Comme la violence, toute policière, qu’Eleanor et Lammark exercent par ailleurs. Leurs interrogatoires sont brutaux, musclés. Persuadé·es de leur légitimité et de l’importance de l’enquête qu’iels mènent, iels n’hésitent pas à jouer avec les limites de la loi pour avancer. Le duo se révèle tout à la fois subir des oppressions et en commettre. C’est la position sociale qu’iels occupent, en tant que flics, qui les constituent producteur·ices de cette violence très particulière. Ce jeu structurel que dispose le film aura le bon goût de se déposer sur l’écran sans être souligné, matériellement présent sans être décrété.   

Vertiges assassins

Bien plus que dans les traditionnelles critiques de la hiérarchie policière et du système politique qui la façonne, Szifrón excelle à disposer un trouble moral dans sa fiction. C’était le cas dans Les nouveaux sauvages, dont tous les sketchs étaient traversés par la question de la vengeance. De ce point de vue là, Misanthrope se situe en continuité directe de ce film. Ici, la police est représentée en tant que garante de la vengeance légale. Il est certes question d’empêcher le tueur de sévir, mais c’est avant tout pour le punir qu’on le cherche. L’institution policière prend en charge la vengeance pour rétribuer les victimes mais aussi pour nourrir le désir de violence.

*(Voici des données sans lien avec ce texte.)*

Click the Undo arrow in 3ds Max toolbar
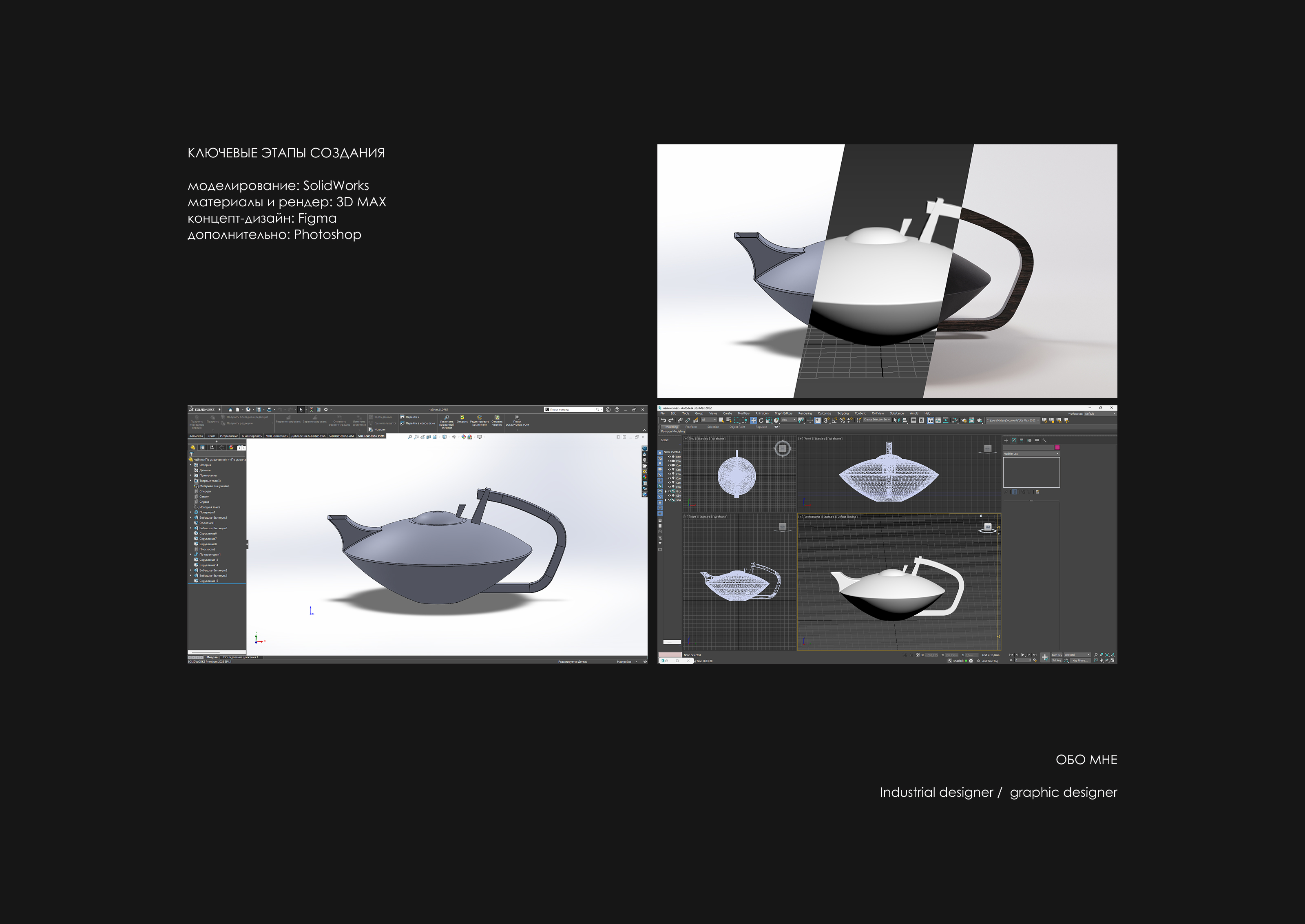The image size is (1305, 924). tap(664, 420)
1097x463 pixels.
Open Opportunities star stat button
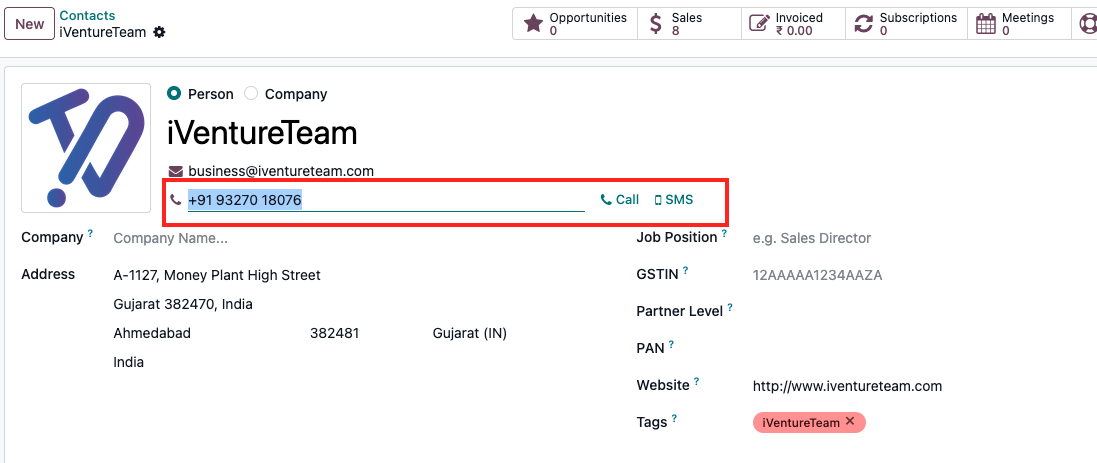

Hors du spectre moral, et de l’idéologie policière, Szifrón regarde en face un certain goût pour le sang, plus profondément humain et inavouable. Idée annoncée par le fait que les coups de feu du tueur, en début de film, se mêlent au son des feux d’artifice. Le cinémascope spectaculaire et la photo léchée du cinéaste interrogent tout autant l’éventuel plaisir qu’il prend à filmer ces violences atroces, que le plaisir pris à les regarder.

Double jeu

Le personnage d’Eleanor, interprété avec beaucoup de justesse par Shailene Woodley, est souvent porteur de cette ambiguïté morale. Comme le duo Clarice Starling/Hannibal Lecter, dans Le silence des agneaux de Jonathan Demme, Eleanor est engagée sur l’enquête en raison de similitudes psychologiques supposés entre elle et le tueur. Mais plutôt qu’une simple référence à un classique du genre, Misanthrope opère une inversion autrement plus intéressante, suggérée par le premier plan du film, montrant la ville à l’envers. Les conversations entre Starling et Lecter commencent par une relative cordialité pour tourner progressivement à l’horreur, et à la manipulation. Ici, la répulsion que le tueur inspire à Eleanor se transforme en empathie. S’ouvre alors un dénouement qui reste toujours sur la ligne de la franche amoralité. Progressivement, le cinéaste ouvre des perspectives aussi électrisantes que vertigineuses. 

Szifrón est un peu gêné aux entournures par les poncifs du genre qu’il reconduit. Cela ne l’empêche pas de disposer des éléments de trouble politique et moral, qui sont au cœur de son cinéma. Finalement, Misanthrope reste un thriller plus singulier que ce dont il a l’air à première vue.